Reproduce the records below; each should match the original exactly.
★ ★ ★ ★
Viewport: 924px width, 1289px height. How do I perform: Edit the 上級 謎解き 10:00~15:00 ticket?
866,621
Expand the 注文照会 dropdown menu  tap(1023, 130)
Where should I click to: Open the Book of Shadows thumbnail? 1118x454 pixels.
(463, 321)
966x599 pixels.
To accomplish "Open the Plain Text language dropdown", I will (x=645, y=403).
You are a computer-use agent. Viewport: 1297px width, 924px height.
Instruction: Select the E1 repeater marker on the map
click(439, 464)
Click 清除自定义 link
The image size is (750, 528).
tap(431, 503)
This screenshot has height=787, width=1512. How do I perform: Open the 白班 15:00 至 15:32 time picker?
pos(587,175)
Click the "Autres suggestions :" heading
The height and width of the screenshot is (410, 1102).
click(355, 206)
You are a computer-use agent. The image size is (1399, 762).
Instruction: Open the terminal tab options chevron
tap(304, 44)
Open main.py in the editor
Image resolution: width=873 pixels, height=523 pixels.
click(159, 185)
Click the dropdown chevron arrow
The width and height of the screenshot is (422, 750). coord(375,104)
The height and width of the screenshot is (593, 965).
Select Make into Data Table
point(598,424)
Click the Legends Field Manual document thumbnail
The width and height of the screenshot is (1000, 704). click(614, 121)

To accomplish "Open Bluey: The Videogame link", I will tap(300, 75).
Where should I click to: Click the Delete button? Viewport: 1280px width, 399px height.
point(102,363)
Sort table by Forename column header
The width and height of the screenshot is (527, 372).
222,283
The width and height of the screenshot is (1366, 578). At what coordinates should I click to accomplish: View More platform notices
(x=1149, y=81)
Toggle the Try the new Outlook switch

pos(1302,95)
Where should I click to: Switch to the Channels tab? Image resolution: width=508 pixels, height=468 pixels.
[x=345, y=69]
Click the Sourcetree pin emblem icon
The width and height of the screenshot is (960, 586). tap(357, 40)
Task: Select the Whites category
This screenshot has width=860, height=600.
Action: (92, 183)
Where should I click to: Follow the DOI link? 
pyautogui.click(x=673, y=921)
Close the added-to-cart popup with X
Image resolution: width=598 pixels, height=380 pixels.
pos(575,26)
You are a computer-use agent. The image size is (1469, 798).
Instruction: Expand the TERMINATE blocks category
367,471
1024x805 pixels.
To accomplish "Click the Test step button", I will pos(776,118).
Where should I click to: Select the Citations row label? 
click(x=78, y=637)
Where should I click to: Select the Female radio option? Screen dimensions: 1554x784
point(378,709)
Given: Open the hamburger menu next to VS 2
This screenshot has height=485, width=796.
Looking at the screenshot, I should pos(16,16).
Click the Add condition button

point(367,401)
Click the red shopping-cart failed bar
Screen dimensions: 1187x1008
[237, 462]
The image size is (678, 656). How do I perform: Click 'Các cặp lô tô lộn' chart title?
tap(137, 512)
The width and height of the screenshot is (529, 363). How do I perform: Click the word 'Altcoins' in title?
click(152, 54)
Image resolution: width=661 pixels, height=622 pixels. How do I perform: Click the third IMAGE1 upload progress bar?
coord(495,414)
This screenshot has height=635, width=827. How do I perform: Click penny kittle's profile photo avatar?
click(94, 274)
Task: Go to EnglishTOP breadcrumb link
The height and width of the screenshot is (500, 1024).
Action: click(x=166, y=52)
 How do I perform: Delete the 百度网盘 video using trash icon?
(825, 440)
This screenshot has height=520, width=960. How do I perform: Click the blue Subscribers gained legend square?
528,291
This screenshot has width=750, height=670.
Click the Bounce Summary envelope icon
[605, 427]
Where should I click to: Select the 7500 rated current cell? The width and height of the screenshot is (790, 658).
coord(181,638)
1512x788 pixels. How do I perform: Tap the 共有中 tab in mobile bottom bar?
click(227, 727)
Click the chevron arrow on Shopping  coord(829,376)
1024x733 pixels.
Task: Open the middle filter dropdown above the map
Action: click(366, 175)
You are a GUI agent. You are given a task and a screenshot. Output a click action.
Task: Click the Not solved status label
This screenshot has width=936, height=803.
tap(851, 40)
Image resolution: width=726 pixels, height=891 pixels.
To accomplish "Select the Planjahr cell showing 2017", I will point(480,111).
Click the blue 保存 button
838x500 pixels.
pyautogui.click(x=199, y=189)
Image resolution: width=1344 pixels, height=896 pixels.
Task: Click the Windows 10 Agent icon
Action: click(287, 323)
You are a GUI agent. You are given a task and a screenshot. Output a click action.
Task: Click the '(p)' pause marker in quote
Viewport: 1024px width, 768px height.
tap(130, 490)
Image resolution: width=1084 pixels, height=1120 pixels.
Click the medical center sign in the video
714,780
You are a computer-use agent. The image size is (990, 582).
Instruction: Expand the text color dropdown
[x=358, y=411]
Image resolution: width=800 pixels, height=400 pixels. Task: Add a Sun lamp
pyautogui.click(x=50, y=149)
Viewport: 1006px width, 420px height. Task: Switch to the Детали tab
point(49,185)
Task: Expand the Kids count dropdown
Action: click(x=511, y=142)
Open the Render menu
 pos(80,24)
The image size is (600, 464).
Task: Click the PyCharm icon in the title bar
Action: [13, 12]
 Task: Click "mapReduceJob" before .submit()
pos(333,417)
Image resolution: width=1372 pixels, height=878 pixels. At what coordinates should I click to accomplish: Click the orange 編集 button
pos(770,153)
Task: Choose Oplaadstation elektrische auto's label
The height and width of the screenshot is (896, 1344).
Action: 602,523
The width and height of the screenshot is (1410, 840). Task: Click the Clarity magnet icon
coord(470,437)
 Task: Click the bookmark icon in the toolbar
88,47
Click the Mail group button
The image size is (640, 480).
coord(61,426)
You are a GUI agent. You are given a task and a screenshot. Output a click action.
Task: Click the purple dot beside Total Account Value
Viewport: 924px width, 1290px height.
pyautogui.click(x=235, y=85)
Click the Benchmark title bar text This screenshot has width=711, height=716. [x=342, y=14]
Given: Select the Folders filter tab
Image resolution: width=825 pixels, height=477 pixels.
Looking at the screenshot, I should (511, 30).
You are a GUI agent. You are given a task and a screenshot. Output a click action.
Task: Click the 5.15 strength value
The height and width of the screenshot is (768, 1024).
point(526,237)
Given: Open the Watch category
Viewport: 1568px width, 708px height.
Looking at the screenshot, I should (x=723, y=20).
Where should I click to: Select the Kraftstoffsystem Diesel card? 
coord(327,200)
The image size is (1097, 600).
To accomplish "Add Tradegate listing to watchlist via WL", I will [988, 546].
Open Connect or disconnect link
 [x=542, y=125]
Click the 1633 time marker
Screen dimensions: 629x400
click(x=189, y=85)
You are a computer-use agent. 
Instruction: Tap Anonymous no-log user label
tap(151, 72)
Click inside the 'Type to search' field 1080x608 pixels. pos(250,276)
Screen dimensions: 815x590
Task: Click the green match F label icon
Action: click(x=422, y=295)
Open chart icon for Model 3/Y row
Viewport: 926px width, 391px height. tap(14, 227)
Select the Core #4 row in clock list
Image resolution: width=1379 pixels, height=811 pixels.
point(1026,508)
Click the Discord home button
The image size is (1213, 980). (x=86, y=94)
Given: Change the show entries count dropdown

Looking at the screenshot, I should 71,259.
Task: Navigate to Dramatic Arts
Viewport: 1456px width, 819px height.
★ ★ ★ ★
_Exercise answer_:
Viewport: 924px width, 1289px height. How do I perform: Edit the 上級 謎解き 10:00~15:00 ticket?
866,621
Expand the 注文照会 dropdown menu  tap(1023, 130)
Where should I click to: Open the Book of Shadows thumbnail? 1118x454 pixels.
(463, 321)
966x599 pixels.
To accomplish "Open the Plain Text language dropdown", I will (x=645, y=403).
You are a computer-use agent. Viewport: 1297px width, 924px height.
Instruction: Select the E1 repeater marker on the map
click(439, 464)
Click 清除自定义 link
The image size is (750, 528).
tap(431, 503)
This screenshot has height=787, width=1512. How do I perform: Open the 白班 15:00 至 15:32 time picker?
pos(587,175)
Click the "Autres suggestions :" heading
The height and width of the screenshot is (410, 1102).
click(355, 206)
You are a computer-use agent. The image size is (1399, 762).
Instruction: Open the terminal tab options chevron
tap(304, 44)
Open main.py in the editor
Image resolution: width=873 pixels, height=523 pixels.
click(159, 185)
Click the dropdown chevron arrow
The width and height of the screenshot is (422, 750). coord(375,104)
The height and width of the screenshot is (593, 965).
Select Make into Data Table
point(598,424)
Click the Legends Field Manual document thumbnail
The width and height of the screenshot is (1000, 704). click(614, 121)

To accomplish "Open Bluey: The Videogame link", I will tap(300, 75).
Where should I click to: Click the Delete button? Viewport: 1280px width, 399px height.
point(102,363)
Sort table by Forename column header
The width and height of the screenshot is (527, 372).
222,283
The width and height of the screenshot is (1366, 578). At what coordinates should I click to accomplish: View More platform notices
(x=1149, y=81)
Toggle the Try the new Outlook switch

pos(1302,95)
Where should I click to: Switch to the Channels tab? Image resolution: width=508 pixels, height=468 pixels.
[x=345, y=69]
Click the Sourcetree pin emblem icon
The width and height of the screenshot is (960, 586). tap(357, 40)
Task: Select the Whites category
This screenshot has width=860, height=600.
Action: (92, 183)
Where should I click to: Follow the DOI link? 
pyautogui.click(x=673, y=921)
Close the added-to-cart popup with X
Image resolution: width=598 pixels, height=380 pixels.
pos(575,26)
You are a computer-use agent. The image size is (1469, 798).
Instruction: Expand the TERMINATE blocks category
367,471
1024x805 pixels.
To accomplish "Click the Test step button", I will pos(776,118).
Where should I click to: Select the Citations row label? 
click(x=78, y=637)
Where should I click to: Select the Female radio option? Screen dimensions: 1554x784
point(378,709)
Given: Open the hamburger menu next to VS 2
This screenshot has height=485, width=796.
Looking at the screenshot, I should pos(16,16).
Click the Add condition button

point(367,401)
Click the red shopping-cart failed bar
Screen dimensions: 1187x1008
[237, 462]
The image size is (678, 656). How do I perform: Click 'Các cặp lô tô lộn' chart title?
tap(137, 512)
The width and height of the screenshot is (529, 363). How do I perform: Click the word 'Altcoins' in title?
click(152, 54)
Image resolution: width=661 pixels, height=622 pixels. How do I perform: Click the third IMAGE1 upload progress bar?
coord(495,414)
This screenshot has height=635, width=827. How do I perform: Click penny kittle's profile photo avatar?
click(94, 274)
Task: Go to EnglishTOP breadcrumb link
The height and width of the screenshot is (500, 1024).
Action: click(x=166, y=52)
 How do I perform: Delete the 百度网盘 video using trash icon?
(825, 440)
This screenshot has height=520, width=960. How do I perform: Click the blue Subscribers gained legend square?
528,291
This screenshot has width=750, height=670.
Click the Bounce Summary envelope icon
[605, 427]
Where should I click to: Select the 7500 rated current cell? The width and height of the screenshot is (790, 658).
coord(181,638)
1512x788 pixels. How do I perform: Tap the 共有中 tab in mobile bottom bar?
click(227, 727)
Click the chevron arrow on Shopping  coord(829,376)
1024x733 pixels.
Task: Open the middle filter dropdown above the map
Action: click(366, 175)
You are a GUI agent. You are given a task and a screenshot. Output a click action.
Task: Click the Not solved status label
This screenshot has width=936, height=803.
tap(851, 40)
Image resolution: width=726 pixels, height=891 pixels.
To accomplish "Select the Planjahr cell showing 2017", I will point(480,111).
Click the blue 保存 button
838x500 pixels.
pyautogui.click(x=199, y=189)
Image resolution: width=1344 pixels, height=896 pixels.
Task: Click the Windows 10 Agent icon
Action: click(287, 323)
You are a GUI agent. You are given a task and a screenshot. Output a click action.
Task: Click the '(p)' pause marker in quote
Viewport: 1024px width, 768px height.
tap(130, 490)
Image resolution: width=1084 pixels, height=1120 pixels.
Click the medical center sign in the video
714,780
You are a computer-use agent. The image size is (990, 582).
Instruction: Expand the text color dropdown
[x=358, y=411]
Image resolution: width=800 pixels, height=400 pixels. Task: Add a Sun lamp
pyautogui.click(x=50, y=149)
Viewport: 1006px width, 420px height. Task: Switch to the Детали tab
point(49,185)
Task: Expand the Kids count dropdown
Action: click(x=511, y=142)
Open the Render menu
 pos(80,24)
The image size is (600, 464).
Task: Click the PyCharm icon in the title bar
Action: [13, 12]
 Task: Click "mapReduceJob" before .submit()
pos(333,417)
Image resolution: width=1372 pixels, height=878 pixels. At what coordinates should I click to accomplish: Click the orange 編集 button
pos(770,153)
Task: Choose Oplaadstation elektrische auto's label
The height and width of the screenshot is (896, 1344).
Action: 602,523
The width and height of the screenshot is (1410, 840). Task: Click the Clarity magnet icon
coord(470,437)
 Task: Click the bookmark icon in the toolbar
88,47
Click the Mail group button
The image size is (640, 480).
coord(61,426)
You are a GUI agent. You are given a task and a screenshot. Output a click action.
Task: Click the purple dot beside Total Account Value
Viewport: 924px width, 1290px height.
pyautogui.click(x=235, y=85)
Click the Benchmark title bar text This screenshot has width=711, height=716. [x=342, y=14]
Given: Select the Folders filter tab
Image resolution: width=825 pixels, height=477 pixels.
Looking at the screenshot, I should (511, 30).
You are a GUI agent. You are given a task and a screenshot. Output a click action.
Task: Click the 5.15 strength value
The height and width of the screenshot is (768, 1024).
point(526,237)
Given: Open the Watch category
Viewport: 1568px width, 708px height.
Looking at the screenshot, I should (x=723, y=20).
Where should I click to: Select the Kraftstoffsystem Diesel card? 
coord(327,200)
The image size is (1097, 600).
To accomplish "Add Tradegate listing to watchlist via WL", I will [988, 546].
Open Connect or disconnect link
 [x=542, y=125]
Click the 1633 time marker
Screen dimensions: 629x400
click(x=189, y=85)
You are a computer-use agent. 
Instruction: Tap Anonymous no-log user label
tap(151, 72)
Click inside the 'Type to search' field 1080x608 pixels. pos(250,276)
Screen dimensions: 815x590
Task: Click the green match F label icon
Action: click(x=422, y=295)
Open chart icon for Model 3/Y row
Viewport: 926px width, 391px height. tap(14, 227)
Select the Core #4 row in clock list
Image resolution: width=1379 pixels, height=811 pixels.
point(1026,508)
Click the Discord home button
The image size is (1213, 980). (x=86, y=94)
Given: Change the show entries count dropdown

Looking at the screenshot, I should 71,259.
Task: Navigate to Dramatic Arts
Viewport: 1456px width, 819px height.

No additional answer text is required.